Protein engineering has many applications, from antibody and enzyme engineering to studying the sequence-function relationships and structural characteristics. Whether the end goal is functional genomics research or industrial applications, it requires being able to generate defined, trackable, stable genomic edits, followed by functional screening of resulting variants. Traditional methods – like site-directed or random mutagenesis of plasmid-expressed genes – fall short when it comes to providing efficient and cost-effective ways of generating large numbers of engineered variants to probe a significant portion of the protein sequence space.
Being able to rapidly and efficiently engineer heterologous proteins requires that genetic edits are generated in a highly-multiplexed manner. To demonstrate how this can be done with the Onyx platform, we designed an edit library for a green fluorescent protein (GFP) integrated into the E. coli MG1655 genome. We designed 723 specific edits targeting known mutational hotspots – residues previously implicated in improving protein stability or altering its activity. The entire library was constructed in one Onyx run. With a few hundred new variants on hand, we went straight to phenotyping.

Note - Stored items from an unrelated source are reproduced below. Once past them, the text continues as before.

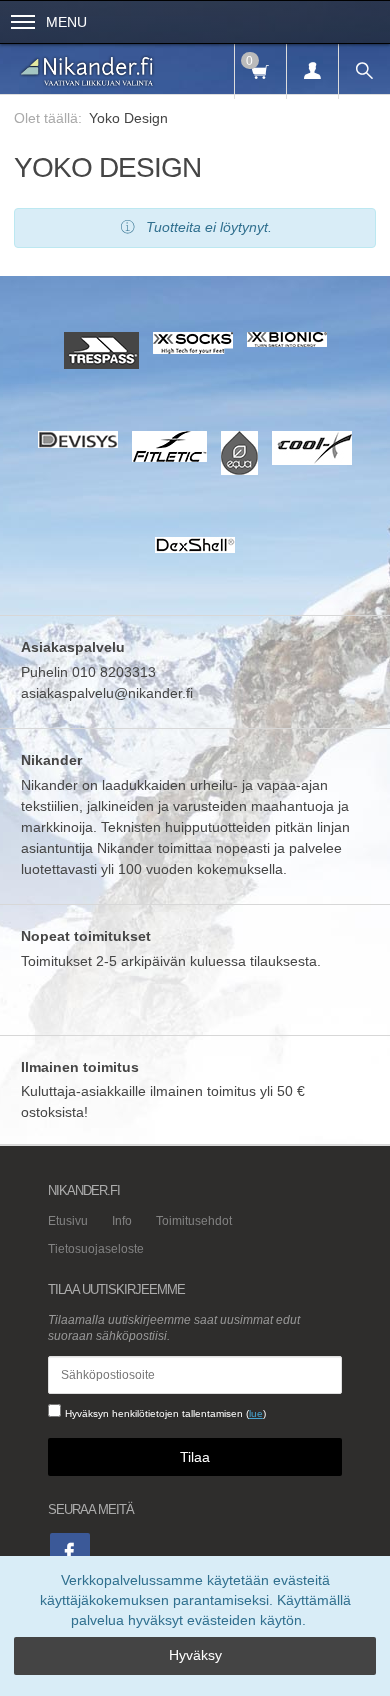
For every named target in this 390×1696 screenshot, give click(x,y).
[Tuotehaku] (364, 71)
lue (256, 1413)
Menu (66, 22)
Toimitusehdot (194, 1221)
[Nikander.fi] (88, 69)
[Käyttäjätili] (312, 71)
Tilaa (195, 1457)
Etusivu (68, 1221)
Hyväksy (195, 1655)
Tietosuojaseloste (96, 1249)
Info (122, 1221)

Because the GFP was engineered directly on the chromosome, using a single gene copy under the expression of a constitutive promoter, we could easily detect and quantify the changes in fluorescence. Screening of the library variants quickly revealed several edits that enhanced fluorescence. Additionally, we performed screenings using excitation-emission wavelengths for the yellow and blue fluorescent proteins, along with spectral scans of selected variants. Phenotyping revealed that certain edits altered fluorescence intensity while others caused yellow or blue shifts in emission spectra. The hits included previously known and novel sequence variants.
We then asked ourselves: what else could we do with a genomically integrated GFP? How about testing a library of 8,284 native regulatory elements and quantifying their strength. We extracted sequences of all hypothetical promoter and ribosomal binding sites (RBS) from the E. coli genome and inserted those in front of GFP, enabling us to sort thousands of native regulatory sequences according to their activity and function.